We’re wrapping up one of the most unique months of our lives, and indeed one of the most unique months of global history. As I’ve been trying to wrap my head around news of the COVID-19 pandemic, I found it challenging to contextualize many of the numbers. I couldn’t find a source that compared multiple views of the same information, which I often find is the best way to understand a dataset.
So, I made my own visualizations from publicly-available data. To be clear, I have little background in anything related to the modeling of infectious diseases, and as a result I do not try to draw much out of the data. However, I have found these visualizations helpful in my own understanding of the spread of the pandemic.
I’d also be remiss to not mention some of the many caveats with this data and analysis: the number of reported cases obviously does not include the large number of unreported cases and is dependent on the levels of testing in that country; many people have questioned the accuracy of reported numbers from some countries; and country-level views of population density miss important factors related to local population density and transmissibility.
The data was obtained from the ECDC on April 1, 2020. The selected countries were chosen fairly arbitrarily based on how frequently I’ve seen them in the news. All code is contained in this GitHub repository; the primary analysis notebook is here. The interactive plots were created using Altair.
Of course, note that the number of reported cases is not the number of actual cases. The number of reported cases varies widely depending on testing practices and other factors.
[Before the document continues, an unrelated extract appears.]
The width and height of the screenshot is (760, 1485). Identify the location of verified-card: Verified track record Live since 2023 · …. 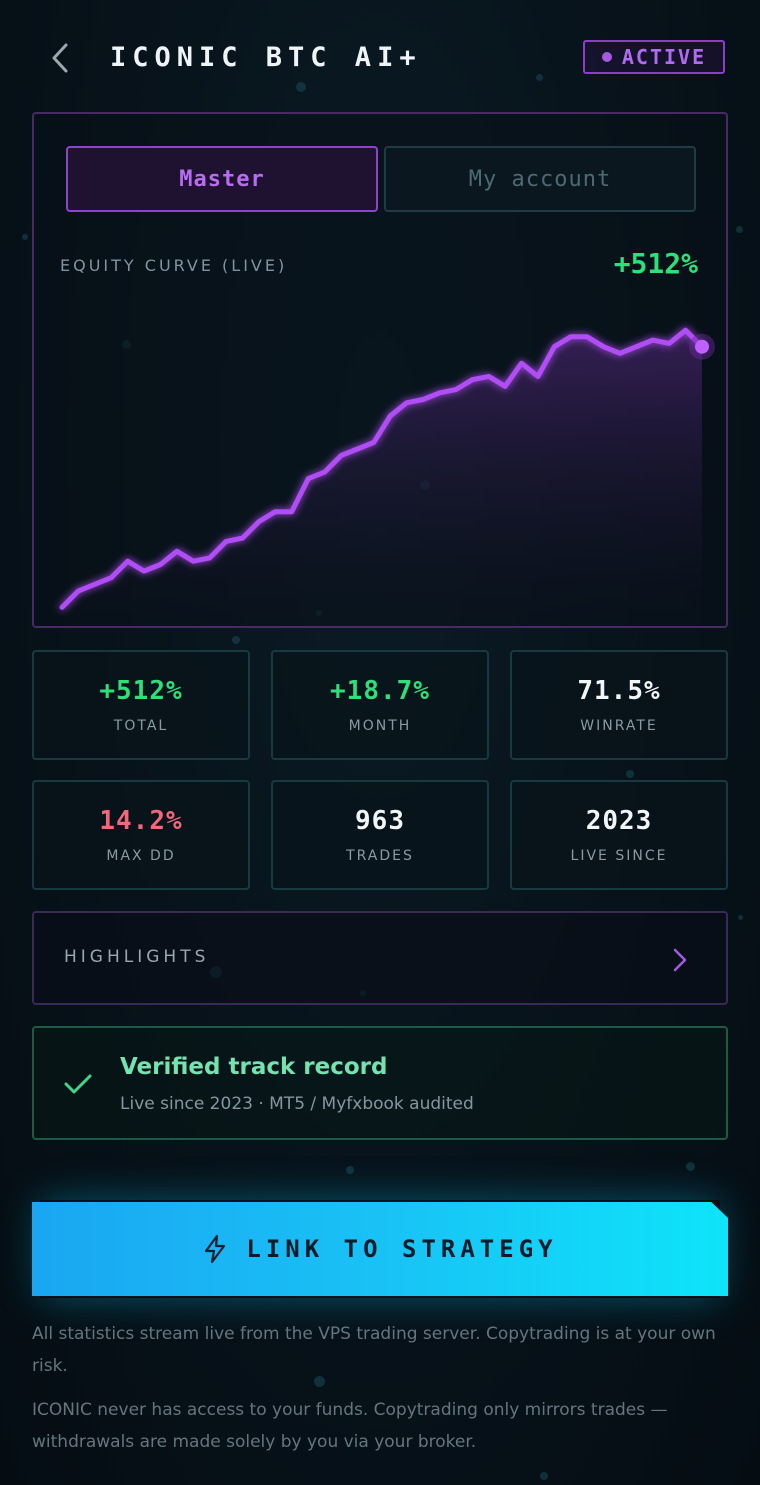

- China’s officially reported numbers have encountered widespread skepticism. My understanding is that this is attributed to the combination of an overall low number of cases and the changing definitions of a COVID-19 case. This skepticism certainly does not seem unwarranted given the odd shape of the curve and its low magnitude.
- The number of cases in all selected countries except China and South Korea is still rapidly increasing.
- Japan has a shockingly low number of cases, given how often I heard about its outbreak.
- The US growth is very steep…it seems obvious to me that it’s way too early to consider relaxing restrictions.
Total cases, normalized
- Using China’s officially reported numbers, the number of cases barely registers when looking at the number of cases in the population as a whole.
- Spain and Italy stand out for their high density of cases, despite not having aggressive testing.
- Iran has notably slower growth than the other countries with an exponentially-growing number of cases.
Total cases, normalized, starting with day of first reported case
I’m not sure if “days since first reported case” is quite the right approach (as opposed to days until some critical mass of cases is achieved), but I was curious to see the results.
- The trajectories of Italy and Spain are very close.
- Again, Iran’s growth is notably slower, which is especially surprising given how early its outbreak occured.
- Using the date of the first reported case as the starting point, the number of cases in the US takes off the latest relative to other countries.